**TRECHO DO DOCUMENTO**
Bieber não é o único a optar por essa igreja. Nick Jonas já se deixou fotografar saindo dali, assim como Vanessa Hudgens ou Kendall e Kyllie Jenner. Selena Gomez ficou entusiasmada com a ideia de cantar de surpresa no concerto de uma das bandas da igreja em Los Angeles. Outro pastor que aparece bastante como speaker na Hillsong de Beverly Hills, Rick Wilkerson Jr., da Igreja Vous, foi quem celebrou o casamento de Kim Kardashian com Kanye West.

Essa ligação com as celebridades também já chegou à Espanha. “Em Barcelona, temos a atriz Anna Sophia Robb e também jogadores de futebol e seus familiares, como Adriano, Alves ou a ex-namorada de Neymar”, comenta Mich enquanto Mejías afirma que “Carl, o pastor de Nova York, é muito midiático, o que é mais fácil porque no mundo anglo-saxão a fé protestante está muito mais enraizada, o que não é o caso da Espanha, onde as pessoas costumam perguntar o que é isso e nos veem como animais estranhos”, lamenta.

Modernos por fora, conservadores por dentro

Apesar de todo o seu visual, suas barbas bem cuidadas ou seus looks chamativos urbanos, o pessoal da Hillsong não assume nenhuma posição em relação a questões como aborto ou homossexualidade. “Embora tenhamos modernizado o entorno e estejamos fazendo tudo de forma mais jovem, conservamos a mensagem”, afirma Mejías. “Somos uma igreja cristã e a Bíblia é a base da nossa crença. Eu sempre digo que somos uma igreja muito importante e moderna em alguns aspectos, mas também somos conservadores. Em um sentido apropriado, ser conservador não significa ser um chato e ficar julgando todo mundo”, diz. Enquanto o pastor espanhol afirma que “no caso do aborto pensamos no direito à vida” e que “defendemos o casamento entre homem e mulher”, por outro lado joga com certa ambiguidade ao afirmar que sua igreja não fecha as portas para ninguém, e que “você nunca nos verá com cartazes condenando ninguém”.

Um casal gay poderia participar de suas missas? “Sim. O nosso slogan é ‘venha tal como você é’, e é assim mesmo que acontece”, diz Mejías, enquanto Mich acrescenta: “não estamos aqui para julgar ninguém nem convencer ninguém de coisa alguma”. Afirmações que se chocam com o que se vê nos livros à venda na entrada de sua missa: exemplares para esposas submissas do tipo Como ser a mulher de provérbios 31 (“uma nova forma de definir o que é uma mulher piedosa, esposa e mãe”) ou A batalha de toda mulher jovem (“proteja a sua mente, seu coração e seu corpo em um mundo saturado de sexualidade”).

Registros de indicação de palavras e elementos:
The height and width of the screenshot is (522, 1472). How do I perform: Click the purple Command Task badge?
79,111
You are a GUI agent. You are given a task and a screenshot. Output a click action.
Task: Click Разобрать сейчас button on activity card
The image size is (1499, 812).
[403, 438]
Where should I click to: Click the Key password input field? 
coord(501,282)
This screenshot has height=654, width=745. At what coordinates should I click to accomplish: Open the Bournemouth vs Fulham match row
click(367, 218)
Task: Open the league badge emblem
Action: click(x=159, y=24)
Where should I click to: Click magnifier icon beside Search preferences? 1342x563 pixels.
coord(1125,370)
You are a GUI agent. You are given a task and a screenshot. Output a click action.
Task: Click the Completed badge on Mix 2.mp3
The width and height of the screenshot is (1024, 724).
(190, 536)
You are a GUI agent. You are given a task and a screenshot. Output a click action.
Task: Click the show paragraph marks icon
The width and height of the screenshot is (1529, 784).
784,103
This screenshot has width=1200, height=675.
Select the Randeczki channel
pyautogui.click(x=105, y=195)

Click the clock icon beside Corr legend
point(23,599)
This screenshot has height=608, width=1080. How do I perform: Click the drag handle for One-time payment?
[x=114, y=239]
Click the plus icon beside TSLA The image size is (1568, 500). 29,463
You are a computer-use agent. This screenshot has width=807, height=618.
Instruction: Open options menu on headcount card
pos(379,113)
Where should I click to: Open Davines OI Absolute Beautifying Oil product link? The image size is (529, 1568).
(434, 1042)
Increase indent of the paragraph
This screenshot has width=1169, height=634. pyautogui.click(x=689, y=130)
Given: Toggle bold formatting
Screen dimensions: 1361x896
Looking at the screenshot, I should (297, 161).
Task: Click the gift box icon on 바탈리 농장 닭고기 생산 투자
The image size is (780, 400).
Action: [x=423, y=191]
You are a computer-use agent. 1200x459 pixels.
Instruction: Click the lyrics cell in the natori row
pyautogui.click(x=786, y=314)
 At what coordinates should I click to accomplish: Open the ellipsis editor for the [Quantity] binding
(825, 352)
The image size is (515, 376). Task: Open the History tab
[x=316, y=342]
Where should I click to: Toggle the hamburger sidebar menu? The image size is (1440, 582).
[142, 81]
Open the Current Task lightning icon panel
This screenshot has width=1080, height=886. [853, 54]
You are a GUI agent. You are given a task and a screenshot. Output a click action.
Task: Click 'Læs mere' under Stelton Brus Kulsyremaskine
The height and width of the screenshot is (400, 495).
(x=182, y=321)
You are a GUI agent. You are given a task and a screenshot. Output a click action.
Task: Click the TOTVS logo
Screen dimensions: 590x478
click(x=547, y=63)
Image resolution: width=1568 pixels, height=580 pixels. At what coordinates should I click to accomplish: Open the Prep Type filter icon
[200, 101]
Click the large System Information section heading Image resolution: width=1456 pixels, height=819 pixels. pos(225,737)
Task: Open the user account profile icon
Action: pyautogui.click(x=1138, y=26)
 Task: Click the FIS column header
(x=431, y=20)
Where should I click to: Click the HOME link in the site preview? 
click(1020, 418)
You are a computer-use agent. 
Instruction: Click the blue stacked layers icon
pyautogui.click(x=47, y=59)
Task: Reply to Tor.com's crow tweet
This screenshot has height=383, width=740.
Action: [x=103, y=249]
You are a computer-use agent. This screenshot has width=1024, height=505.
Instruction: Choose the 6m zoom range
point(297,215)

**INSTRUÇÃO ESCRITA**
Transcreva a parte do texto sobre a igreja Hillsong que se abre com as palavras "Bieber não é" e se fecha com "com Kanye West.". O material não tem nenhum papel nesta atividade.

**RESPOSTA COMPLETA**
Bieber não é o único a optar por essa igreja. Nick Jonas já se deixou fotografar saindo dali, assim como Vanessa Hudgens ou Kendall e Kyllie Jenner. Selena Gomez ficou entusiasmada com a ideia de cantar de surpresa no concerto de uma das bandas da igreja em Los Angeles. Outro pastor que aparece bastante como speaker na Hillsong de Beverly Hills, Rick Wilkerson Jr., da Igreja Vous, foi quem celebrou o casamento de Kim Kardashian com Kanye West.